古本屋まるちゃんの人生卑猥っす!

夜。ゲストハウスの自室に戻ると8時を過ぎていた。
素泊まりの宿だったので、夕飯用にと近くのスーパーでハムとチーズを挟んだサンドイッチにシーザーサラダ、ハイネケンの缶ビールを買ってベッドの上で食べた。

海外を旅する楽しみの一つとして、各地のスーパーマーケットを巡る楽しみがある。
そこで取り扱っている食べ物や飲み物を観察することで、その土地の特色や産業が見えてくる。
当たり前だが日本の市場とは一つ一つが全く違っていて、それを比較しながら買い進めるのが大変面白い。

フランスは、とにかくチーズやハム、そして海産物の種類が豊かだった。値段は高いものもあったが、これだけ新鮮な食材が豊富に手に入れば家での料理もかなり楽しめることだろう。

現地での食材事情が見えてくると、もし自分がそこに住んで生活した場合の妄想も捗る。
日本以外のどこか違う国に移り住むことになった時、僕が個人的にその国に望むことは食べ物の美味しさだろう。「食」が発達している国じゃないといやだ。
ご飯が美味しい日本に生まれたからだろうか。
現地のスーパーマーケットやマルシェを眺める限り、このフランスという国は僕の(賤しい)望みを叶えてくれそうでとてもワクワクした。

日本では手に入らない香り高いチーズが大量に販売されているので、どんなパスタを作ってもきっと美味しくできるだろうし(パスタの形状もバラエティ豊かで変化に富んでいる)、活きのいい海老や帆立貝、牡蠣は安価に手に入りそうなのでそれを元手にフランス料理を勉強しても楽しそうだ。
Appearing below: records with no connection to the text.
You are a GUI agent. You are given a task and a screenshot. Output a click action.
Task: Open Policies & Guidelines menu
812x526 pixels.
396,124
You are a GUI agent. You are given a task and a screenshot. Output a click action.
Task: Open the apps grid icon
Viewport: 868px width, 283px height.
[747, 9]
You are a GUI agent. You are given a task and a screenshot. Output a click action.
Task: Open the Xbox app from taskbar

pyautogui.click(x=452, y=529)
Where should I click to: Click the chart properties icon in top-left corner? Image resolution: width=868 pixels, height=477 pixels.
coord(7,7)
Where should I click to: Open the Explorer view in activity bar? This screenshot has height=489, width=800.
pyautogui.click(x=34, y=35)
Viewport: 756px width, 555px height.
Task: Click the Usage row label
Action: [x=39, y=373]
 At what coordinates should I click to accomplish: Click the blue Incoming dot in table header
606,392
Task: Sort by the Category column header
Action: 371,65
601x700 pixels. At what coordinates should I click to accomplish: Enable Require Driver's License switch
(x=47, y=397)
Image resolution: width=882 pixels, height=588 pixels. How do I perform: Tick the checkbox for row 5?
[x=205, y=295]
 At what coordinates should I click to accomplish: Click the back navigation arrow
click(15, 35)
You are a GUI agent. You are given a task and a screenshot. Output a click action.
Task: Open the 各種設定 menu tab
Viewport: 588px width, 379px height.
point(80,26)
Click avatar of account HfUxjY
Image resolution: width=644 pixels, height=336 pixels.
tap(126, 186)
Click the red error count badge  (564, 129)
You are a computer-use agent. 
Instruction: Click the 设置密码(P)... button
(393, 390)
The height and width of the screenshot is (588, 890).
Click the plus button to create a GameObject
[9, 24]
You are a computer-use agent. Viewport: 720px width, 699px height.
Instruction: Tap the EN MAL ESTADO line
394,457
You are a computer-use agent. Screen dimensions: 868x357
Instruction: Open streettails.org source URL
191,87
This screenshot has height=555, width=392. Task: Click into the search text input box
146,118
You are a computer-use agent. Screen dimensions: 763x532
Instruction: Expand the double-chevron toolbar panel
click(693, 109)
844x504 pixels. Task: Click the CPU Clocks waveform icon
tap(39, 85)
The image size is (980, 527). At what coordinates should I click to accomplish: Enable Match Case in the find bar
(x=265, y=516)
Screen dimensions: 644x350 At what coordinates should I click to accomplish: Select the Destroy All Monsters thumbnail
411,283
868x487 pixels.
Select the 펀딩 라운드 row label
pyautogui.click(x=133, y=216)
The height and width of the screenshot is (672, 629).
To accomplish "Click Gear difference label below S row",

このフランス旅のあとも、南米にバックパッキングに行ったりドイツやスペインを訪れたりしたが、なんだかんだでどの国も、現地の食事情が色濃く反映する「スーパーマーケット」が思い出として強く残っている。
カートを押しながら、この国の、ここにある食材で今日はどんな美味しい料理が作れるだろうかと想像する。そうすると自然に腹が減ってくる。
健康的で文化的な生活だ。

旅をしながら滞在していたゲストハウスには必ずと言っていいほど共同のキッチンが備え付けられていたので、現地の食材を試し、また自分の料理の腕を上げる絶好のチャンスだった。
毎日日が暮れるまで知らない土地を探索し、帰りにスーパーや商店で自分の食べたい食材を買って帰る。
あるときは一人で調理して食べたり、あるときはたまたま同じ宿に滞在していた外国人バックパッカーの手料理をご馳走になり、寝る前に現地の安ビールを飲んでその日一日を終える。気ままな一人旅の、醍醐味の一つだった。
そんな生活をしていたら、いつの間にか料理を作るのが好きになってしまった。
大人になって自炊好きになったのは、こうした一連の海外放浪のおかげでもあると思う。
各地の様々なスーパーマーケットを見て、色んなキッチンで食べ物を作った経験は、単純に料理が楽しいものであることを僕に教えてくれた。

いわゆる観光旅行が苦手だった僕は、フランスを旅しながらパリの市井の暮らしに憧れた。長い人生の中で、万一パリに滞在できる幸運に恵まれたら、マルシェやスーパーで新鮮な食材を買い込み、アパルトマンのキッチンで心ゆくまで手料理を作るのがささやかな夢である。